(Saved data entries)
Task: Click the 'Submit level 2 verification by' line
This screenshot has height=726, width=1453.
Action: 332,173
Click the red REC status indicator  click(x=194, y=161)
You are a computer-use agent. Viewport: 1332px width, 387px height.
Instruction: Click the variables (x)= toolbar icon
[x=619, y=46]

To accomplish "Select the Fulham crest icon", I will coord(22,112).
==
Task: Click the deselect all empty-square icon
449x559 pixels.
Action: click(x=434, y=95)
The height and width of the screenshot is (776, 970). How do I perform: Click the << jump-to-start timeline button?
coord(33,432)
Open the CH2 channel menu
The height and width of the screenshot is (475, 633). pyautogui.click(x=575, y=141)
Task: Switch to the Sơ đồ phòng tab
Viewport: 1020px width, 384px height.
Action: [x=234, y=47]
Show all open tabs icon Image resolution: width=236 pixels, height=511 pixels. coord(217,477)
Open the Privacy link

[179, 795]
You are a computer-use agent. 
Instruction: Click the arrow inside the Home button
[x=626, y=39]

Your objective -
Only the number of lines above that contain "computer" should be given as the answer.

Problem solution -
2